# Aufgabe 1:
Gib aus dem Interview mit Steve von Bergen den Abschnitt wörtlich aus, der mit den Worten „Fabian ist jetzt“ beginnt und mit „Wochen in Berlin?“ endet.
# Aufgabe 2:
Prüfe anhand des Interviews mit Steve von Bergen, ob die Aussagen (a) bis (c) zutreffen, und antworte jeweils mit Ja oder Nein samt den entscheidenden Worten des Interviews als wörtliches Zitat: (a) Lustenbergers Vertrag wurde um ein Jahr verlängert. (b) Von Bergen ist zehn Jahre älter als Lustenberger. (c) Die beiden wohnten anfangs gemeinsam in einem Hotel im Tiergarten.
# Aufgabe 3:
Führe das Interview mit Steve von Bergen über seine Zeit bei Hertha BSC dort weiter, wo es endet.

# Lesetext:

******

Steve von Bergen über seine Zeit bei Hertha BSC: „Die drei Jahre in Berlin haben mir unglaublich viel gegeben“

Herr von Bergen, wie ist es, der Chef von Fabian Lustenberger zu sein?
(Lacht) Das ist ja mal eine gute Frage zum Start. Jeder weiß, dass unser gemeinsames Abenteuer bei Hertha BSC in Berlin begonnen hat. Das ist jetzt – mein Gott – fast 20 Jahre her. Bei Hertha hat sich eine Freundschaft entwickelt, die bis heute besteht. Als Fabian 2019 zu den Young Boys nach Bern gekommen ist, habe ich mich sehr gefreut. Das war ein sehr schöner Moment.

Als Sportdirektor der Young Boys haben Sie Lustenbergers Vertrag gerade noch einmal um ein Jahr verlängert. Wie waren die Verhandlungen mit ihm?
Das war für uns beide schon eine komische Konstellation, als wir in meinem Büro am Tisch saßen und uns gesagt haben: Okay, jetzt müssen wir übers Geschäft reden und unsere Freundschaft für ein paar Minuten zur Seite schieben. Aber wir haben das gut und professionell geregelt. Trotzdem war es keine einfache Entscheidung.

Warum nicht?
Fabian ist jetzt 35, und vor einem halben Jahr wusste er selbst noch nicht, ob er weitermacht oder nicht. Mir war wichtig, dass er wirklich überzeugt ist. Am Ende hat er gesagt: Ich bin fit, ich bin hungrig und will unbedingt noch spielen.

Und er hat Sie nicht über den Tisch gezogen? Oder Sie ihn?
Nein, das waren sehr einfache Verhandlungen.

Sie kennen sich seit mehr als anderthalb Jahrzehnten, sind im Sommer 2007 fast gleichzeitig aus der Schweiz zu Hertha BSC gekommen. Welche Erinnerungen haben Sie noch an die ersten gemeinsamen Wochen in Berlin?
Wir haben anfangs zusammen in einem Hotel im Tiergarten gewohnt. Das war schon ein bisschen komisch, wir beide allein in diesem Hotel. Und Fabian war fast noch ein Kind, gerade 19 geworden.

Aber es hat von Anfang an sehr gut gepasst. Wir haben uns da gefunden. So kann man das sagen. Dass ich fünf Jahre älter bin als er, hat jedenfalls keine Rolle gespielt. Wenn du im Ausland bist, ist es ganz normal, dass du den Kontakt zu deinen Landsleuten suchst. So war das auch bei uns.

Damals, im Jahr 2007, waren sie noch Kollegen. Jetzt ist Steve von Bergen (rechts) als Sportdirektor von Young Boys Bern der Vorgesetzte von Fabian Lustenberger.
Damals, im Jahr 2007, waren sie noch Kollegen. Jetzt ist Steve von Bergen (rechts) als Sportdirektor von Young Boys Bern der Vorgesetzte von Fabian Lustenberger.

******

# Extrahierte Daten:

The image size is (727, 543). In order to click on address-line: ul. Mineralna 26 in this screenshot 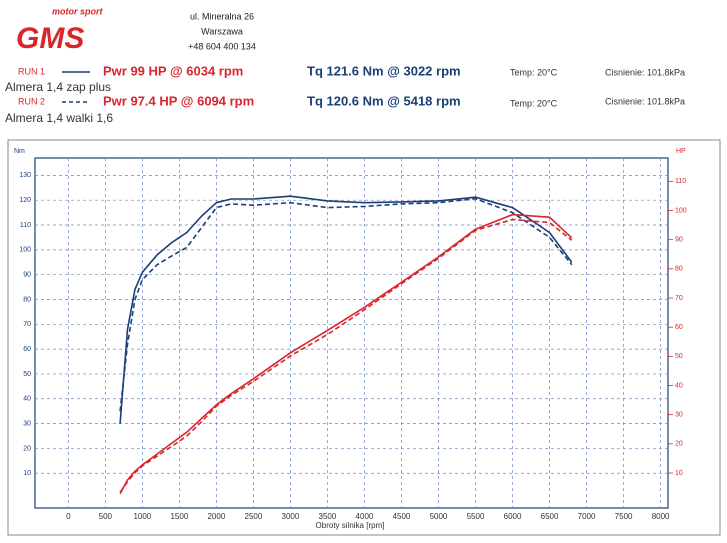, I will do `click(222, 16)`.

******

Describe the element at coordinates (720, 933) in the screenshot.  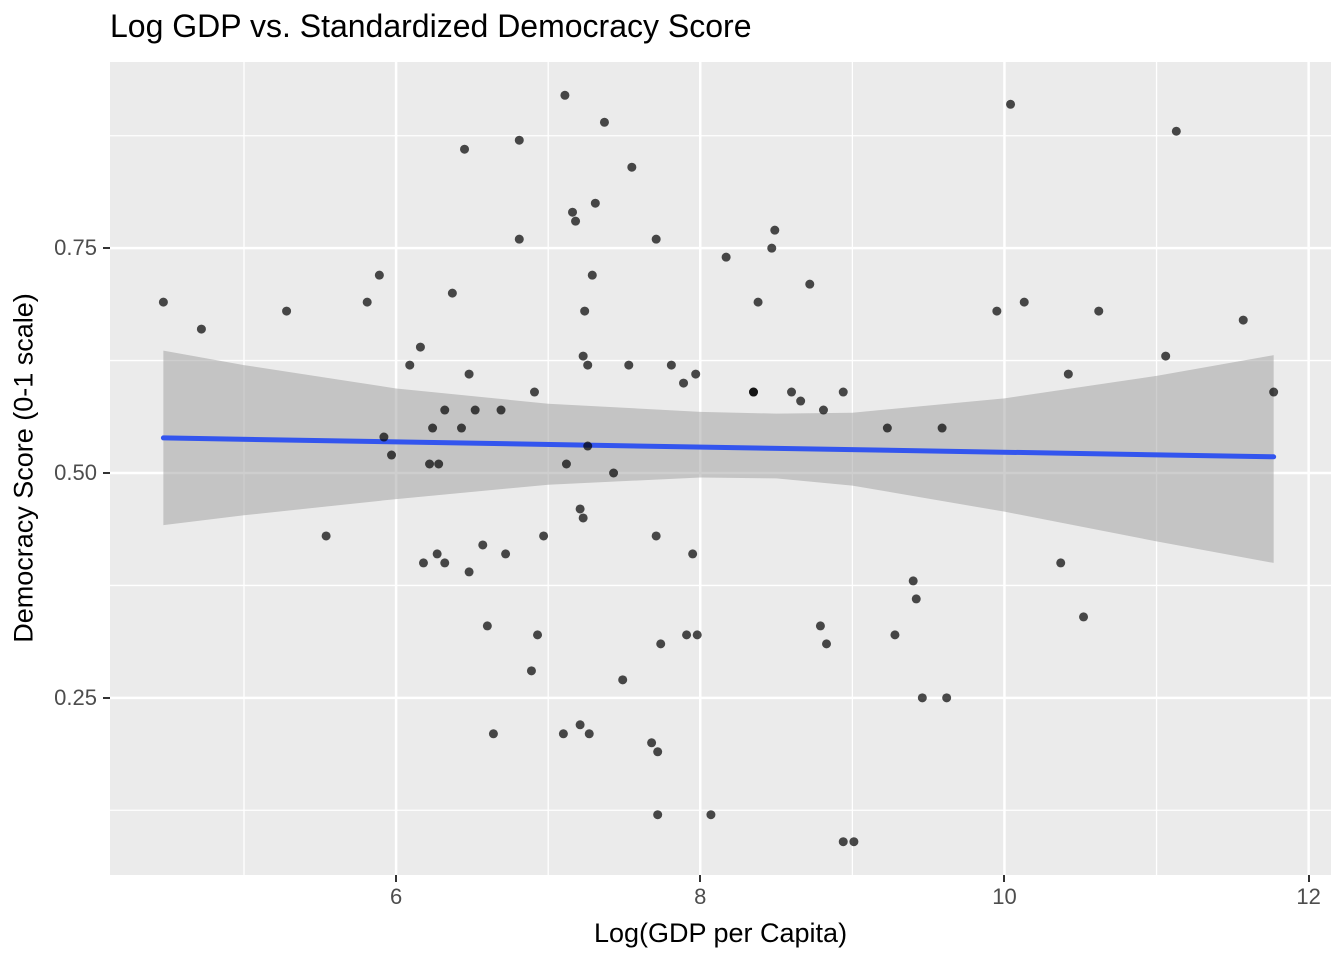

******

# Ergebnis 1:
Fabian ist jetzt 35, und vor einem halben Jahr wusste er selbst noch nicht, ob er weitermacht oder nicht. Mir war wichtig, dass er wirklich überzeugt ist. Am Ende hat er gesagt: Ich bin fit, ich bin hungrig und will unbedingt noch spielen.

Und er hat Sie nicht über den Tisch gezogen? Oder Sie ihn?
Nein, das waren sehr einfache Verhandlungen.

Sie kennen sich seit mehr als anderthalb Jahrzehnten, sind im Sommer 2007 fast gleichzeitig aus der Schweiz zu Hertha BSC gekommen. Welche Erinnerungen haben Sie noch an die ersten gemeinsamen Wochen in Berlin?

# Ergebnis 2:
(a) Ja: „Als Sportdirektor der Young Boys haben Sie Lustenbergers Vertrag gerade noch einmal um ein Jahr verlängert.“
(b) Nein: „Dass ich fünf Jahre älter bin als er, hat jedenfalls keine Rolle gespielt.“
(c) Ja: „Wir haben anfangs zusammen in einem Hotel im Tiergarten gewohnt.“

# Ergebnis 3:
© imago/Contrast

Herthas neuer Trainer Lucien Favre war auch ein Landsmann. Er hatte Sie schon beim FC Zürich trainiert und Sie dann zu Hertha nachgeholt. War das für Sie eine schwierige Konstellation?
Ich habe mir das nicht so kompliziert vorgestellt. Wenn ich gut gespielt habe, war es okay. Wenn ich schlecht gespielt habe, hieß es: Das ist der Spieler des Trainers. Das habe ich ein bisschen unterschätzt.

Für ihn gab es nur Fußball, Fußball, Fußball … 

Steve von Bergen über seinen Trainer Lucien Favre

Der Tagesspiegel hat damals geschrieben, Sie sollten eine Art Dolmetscher sein für Favres Ideen vom Fußball.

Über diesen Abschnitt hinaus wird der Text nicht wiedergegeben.